Supplied entries:

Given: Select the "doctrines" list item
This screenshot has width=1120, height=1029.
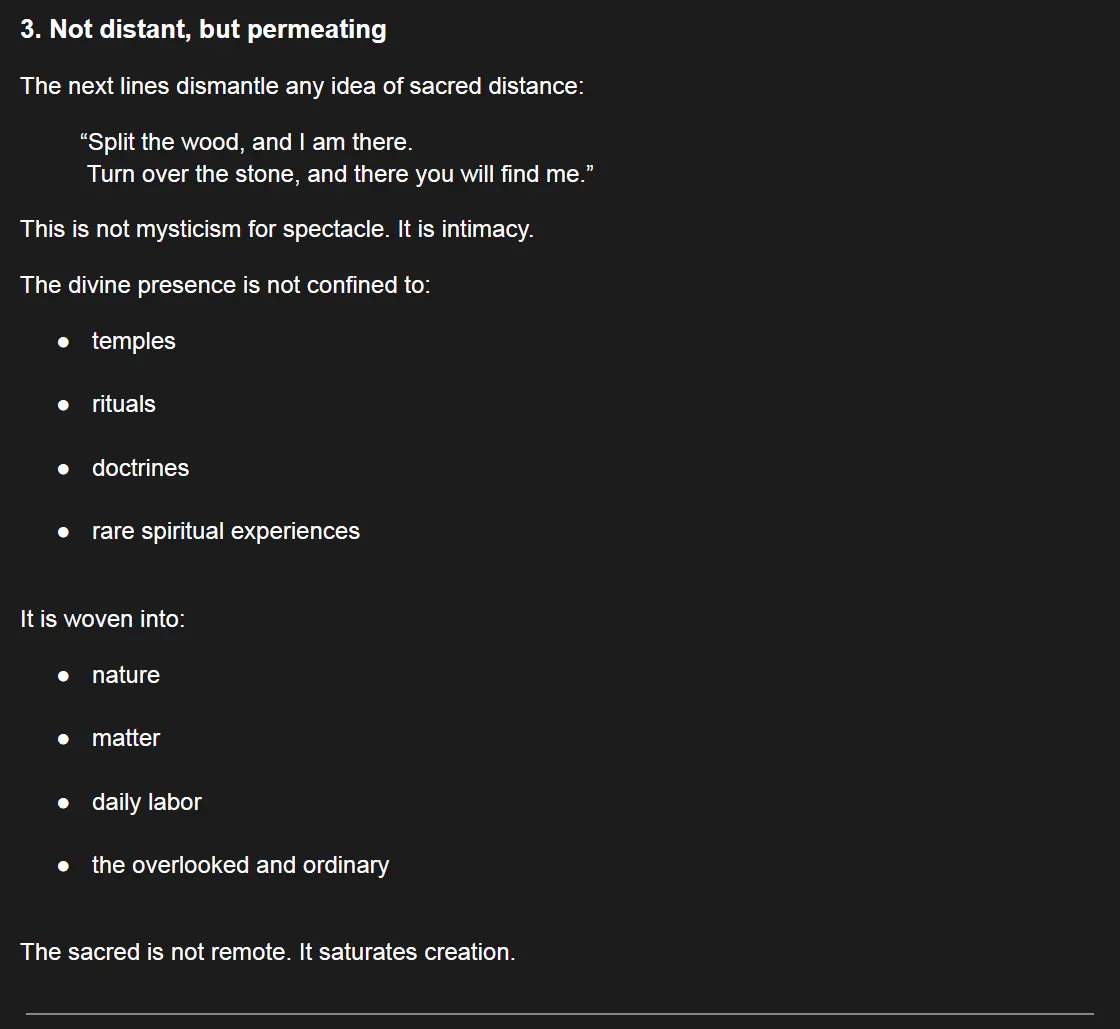Looking at the screenshot, I should (x=140, y=468).
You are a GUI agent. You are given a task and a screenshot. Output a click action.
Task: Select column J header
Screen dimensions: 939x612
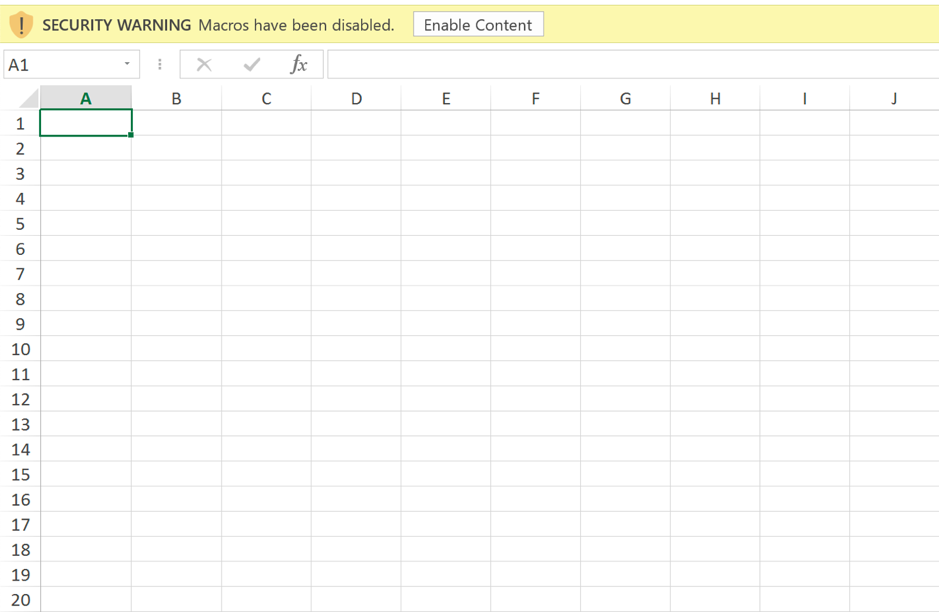(x=894, y=98)
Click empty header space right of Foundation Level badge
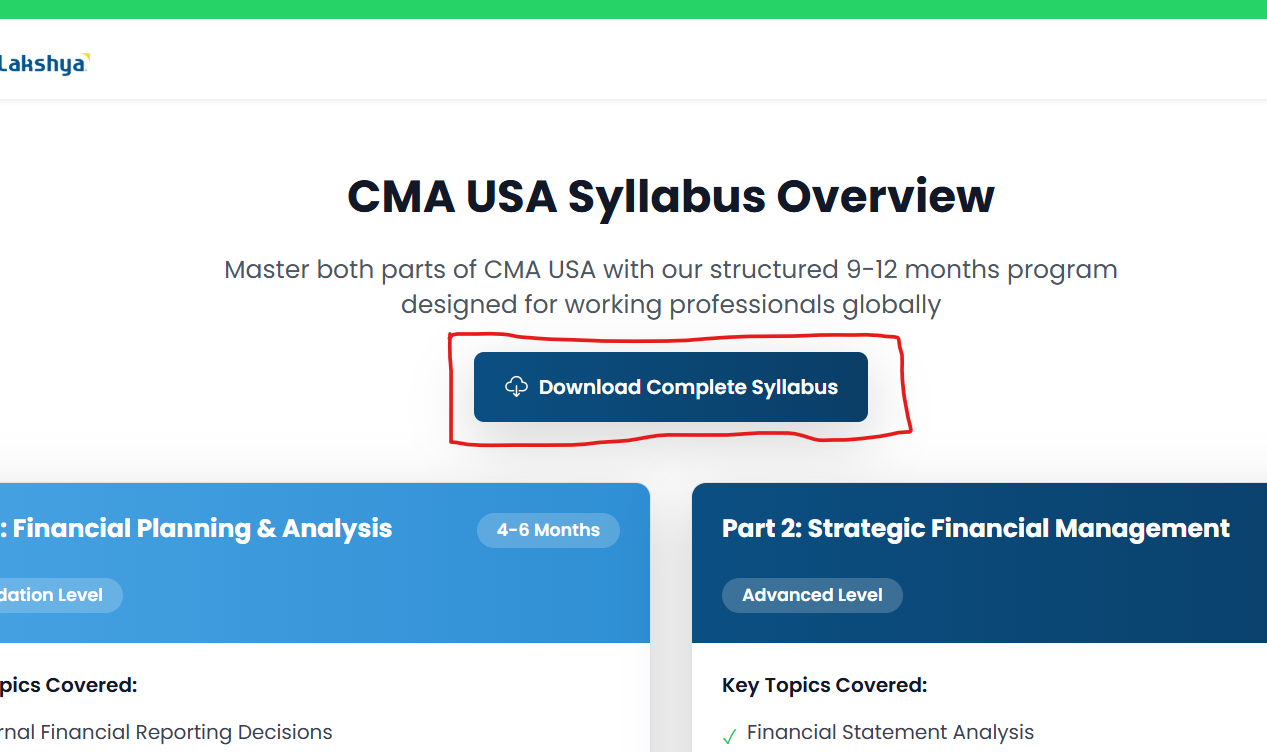Viewport: 1267px width, 752px height. click(380, 595)
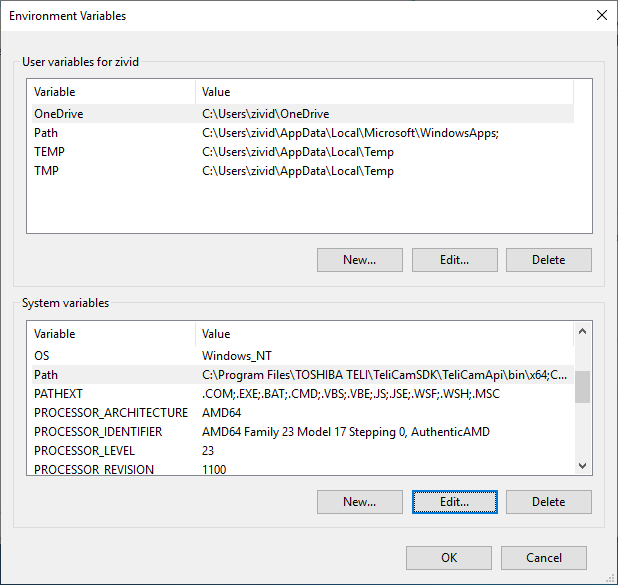Select the OneDrive user variable
618x585 pixels.
[x=59, y=114]
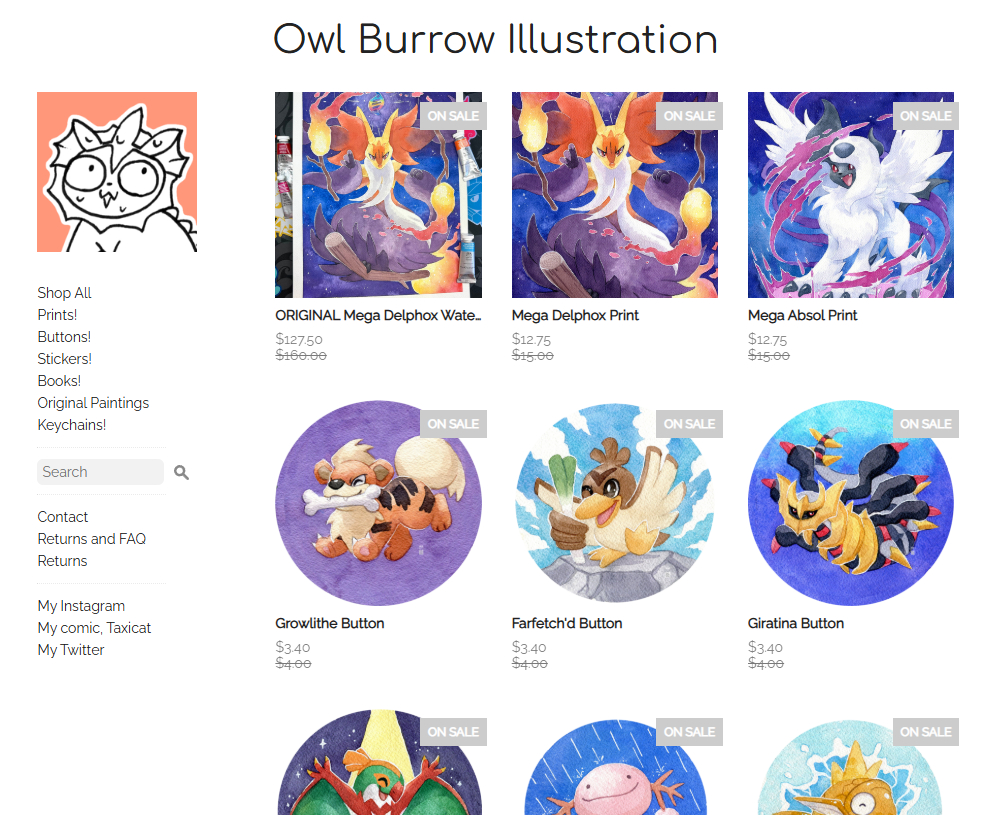Click the Search input field
Viewport: 997px width, 815px height.
pos(100,472)
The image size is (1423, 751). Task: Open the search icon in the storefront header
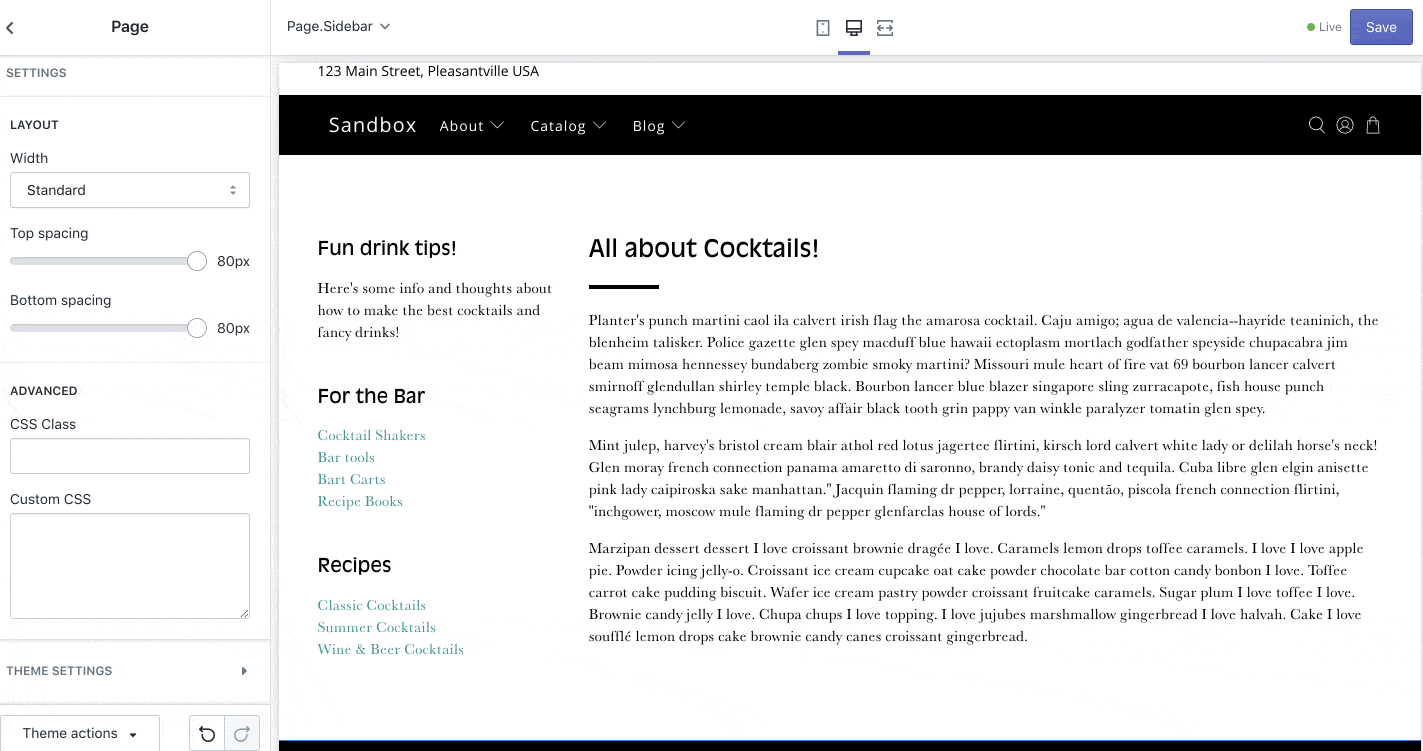tap(1316, 125)
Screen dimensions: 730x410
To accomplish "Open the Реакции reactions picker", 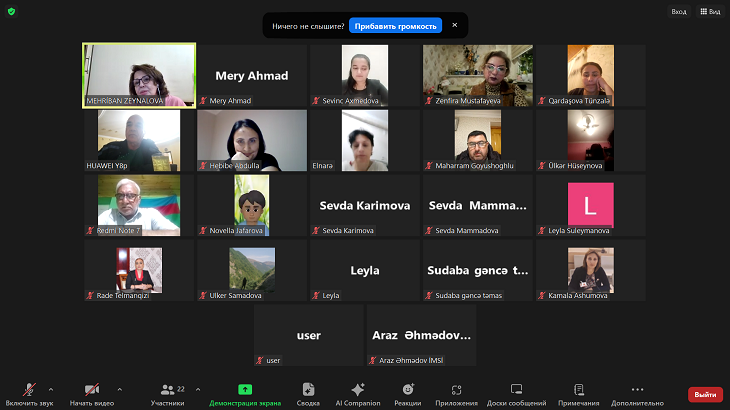I will pos(407,391).
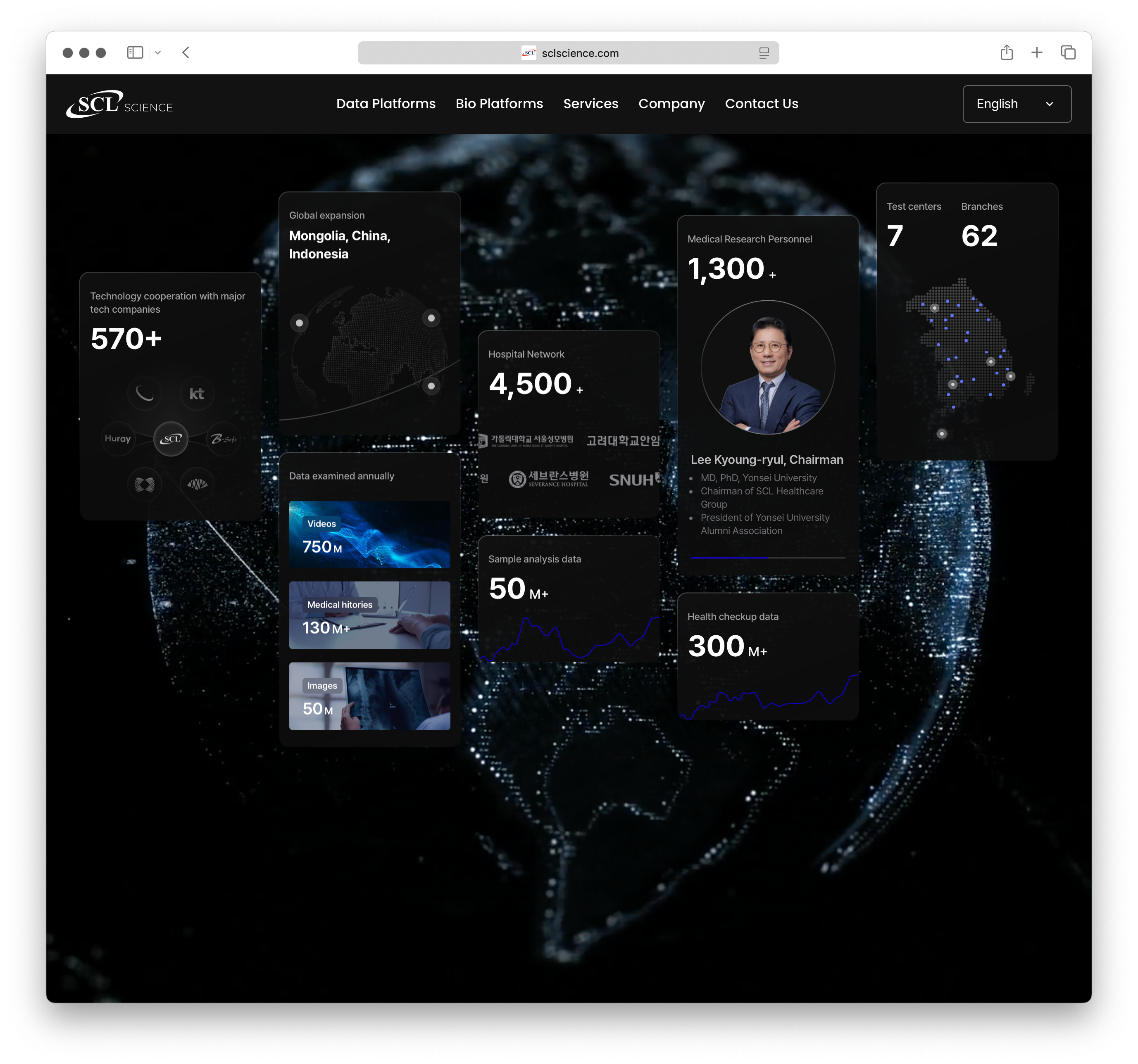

What you need to do: In the listing above, find the line containing "You are a GUI". Output it and every line after it up to and including the line containing "Screen dimensions: 730x410", exactly, but skip the pictures.

Exercise response:
You are a GUI agent. You are given a task and a screenshot. Output a click action.
Task: Select column J header
Screen dimensions: 939x612
(x=894, y=98)
Click empty header space right of Foundation Level badge
Viewport: 1267px width, 752px height. click(380, 595)
Select the OneDrive user variable
618x585 pixels.
[x=59, y=114]
Click the Search input field
Viewport: 997px width, 815px height.
pos(100,472)
The image size is (1423, 751). Task: Open the search icon in the storefront header
tap(1316, 125)
Screen dimensions: 730x410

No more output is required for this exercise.